◆ **Exercise instructions**: Count only the lines of the records that hold "computer", then give the number without any other words.

◆ **Data section**:
####

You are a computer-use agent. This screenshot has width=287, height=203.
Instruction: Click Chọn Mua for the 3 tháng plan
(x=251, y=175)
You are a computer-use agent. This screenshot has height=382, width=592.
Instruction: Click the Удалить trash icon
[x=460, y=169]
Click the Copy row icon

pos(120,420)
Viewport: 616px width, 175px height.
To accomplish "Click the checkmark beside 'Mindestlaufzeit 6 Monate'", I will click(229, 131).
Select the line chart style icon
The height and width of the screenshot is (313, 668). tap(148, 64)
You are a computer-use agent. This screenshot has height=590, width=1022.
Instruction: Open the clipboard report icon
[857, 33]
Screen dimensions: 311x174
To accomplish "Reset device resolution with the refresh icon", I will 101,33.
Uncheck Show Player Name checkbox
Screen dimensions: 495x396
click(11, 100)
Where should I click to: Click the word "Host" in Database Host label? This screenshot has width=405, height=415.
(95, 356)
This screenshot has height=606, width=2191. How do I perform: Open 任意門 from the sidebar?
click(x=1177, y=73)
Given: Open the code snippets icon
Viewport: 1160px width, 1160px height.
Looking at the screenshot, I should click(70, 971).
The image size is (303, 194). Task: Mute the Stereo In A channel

####

◆ **Written response**: 3